Stored records
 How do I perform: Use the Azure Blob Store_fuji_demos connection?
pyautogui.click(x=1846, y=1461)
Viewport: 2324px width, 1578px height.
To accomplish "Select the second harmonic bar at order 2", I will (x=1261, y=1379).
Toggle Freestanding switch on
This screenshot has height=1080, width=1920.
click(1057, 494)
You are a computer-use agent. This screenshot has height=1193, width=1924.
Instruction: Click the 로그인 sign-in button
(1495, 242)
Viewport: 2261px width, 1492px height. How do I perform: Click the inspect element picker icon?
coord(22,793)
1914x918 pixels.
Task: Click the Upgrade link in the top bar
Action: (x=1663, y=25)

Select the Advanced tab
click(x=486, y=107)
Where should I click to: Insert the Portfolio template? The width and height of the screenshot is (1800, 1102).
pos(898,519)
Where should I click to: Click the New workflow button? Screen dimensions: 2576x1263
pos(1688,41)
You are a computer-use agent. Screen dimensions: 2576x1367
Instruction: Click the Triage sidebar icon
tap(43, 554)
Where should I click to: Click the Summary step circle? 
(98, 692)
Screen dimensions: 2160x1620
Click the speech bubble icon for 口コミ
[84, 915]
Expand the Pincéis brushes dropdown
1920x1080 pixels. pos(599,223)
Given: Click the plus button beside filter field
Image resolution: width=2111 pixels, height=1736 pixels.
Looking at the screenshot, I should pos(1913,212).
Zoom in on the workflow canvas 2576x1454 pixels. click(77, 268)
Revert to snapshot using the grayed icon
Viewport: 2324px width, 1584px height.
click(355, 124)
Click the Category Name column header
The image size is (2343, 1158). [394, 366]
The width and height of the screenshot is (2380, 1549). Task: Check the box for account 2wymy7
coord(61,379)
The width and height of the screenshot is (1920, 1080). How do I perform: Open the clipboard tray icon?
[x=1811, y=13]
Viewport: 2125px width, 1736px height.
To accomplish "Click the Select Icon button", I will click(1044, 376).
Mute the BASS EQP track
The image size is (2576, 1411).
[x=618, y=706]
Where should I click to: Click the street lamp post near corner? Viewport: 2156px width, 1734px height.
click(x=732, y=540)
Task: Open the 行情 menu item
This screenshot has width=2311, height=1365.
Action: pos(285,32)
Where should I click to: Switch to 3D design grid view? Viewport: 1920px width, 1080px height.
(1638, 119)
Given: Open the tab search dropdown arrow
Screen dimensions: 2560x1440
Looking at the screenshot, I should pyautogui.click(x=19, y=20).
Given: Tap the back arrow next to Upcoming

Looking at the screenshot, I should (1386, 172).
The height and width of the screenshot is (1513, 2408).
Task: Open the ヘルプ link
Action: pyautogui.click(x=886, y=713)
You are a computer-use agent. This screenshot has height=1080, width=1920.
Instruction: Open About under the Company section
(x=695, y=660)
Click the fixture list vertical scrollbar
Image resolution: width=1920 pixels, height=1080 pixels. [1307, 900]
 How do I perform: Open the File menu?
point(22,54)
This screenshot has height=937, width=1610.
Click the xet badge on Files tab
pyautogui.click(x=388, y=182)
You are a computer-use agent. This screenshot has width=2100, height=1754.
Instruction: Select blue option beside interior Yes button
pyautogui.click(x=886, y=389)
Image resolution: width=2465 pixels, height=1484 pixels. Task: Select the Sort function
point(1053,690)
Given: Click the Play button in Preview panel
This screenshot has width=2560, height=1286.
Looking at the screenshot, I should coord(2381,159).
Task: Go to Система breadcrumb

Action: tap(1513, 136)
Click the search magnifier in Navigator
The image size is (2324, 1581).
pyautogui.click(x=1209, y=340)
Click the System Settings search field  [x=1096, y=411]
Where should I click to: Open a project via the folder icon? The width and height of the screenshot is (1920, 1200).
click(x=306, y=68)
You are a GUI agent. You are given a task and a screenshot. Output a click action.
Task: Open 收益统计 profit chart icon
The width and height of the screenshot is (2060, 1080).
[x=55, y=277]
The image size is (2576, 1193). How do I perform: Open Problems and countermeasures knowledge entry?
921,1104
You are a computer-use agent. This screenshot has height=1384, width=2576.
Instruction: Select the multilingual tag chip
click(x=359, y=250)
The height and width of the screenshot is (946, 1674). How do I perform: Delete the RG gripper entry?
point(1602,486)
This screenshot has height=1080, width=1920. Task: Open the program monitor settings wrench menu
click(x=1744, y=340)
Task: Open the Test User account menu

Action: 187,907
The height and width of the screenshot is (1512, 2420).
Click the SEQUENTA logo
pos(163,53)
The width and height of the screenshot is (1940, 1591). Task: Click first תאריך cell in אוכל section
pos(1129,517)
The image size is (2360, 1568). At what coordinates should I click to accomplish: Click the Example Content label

* Task prompt
Identify the lines of the data that contain the word "field". Copy each of them.

* Finished exercise
Given: Click the plus button beside filter field
Click the System Settings search field  [x=1096, y=411]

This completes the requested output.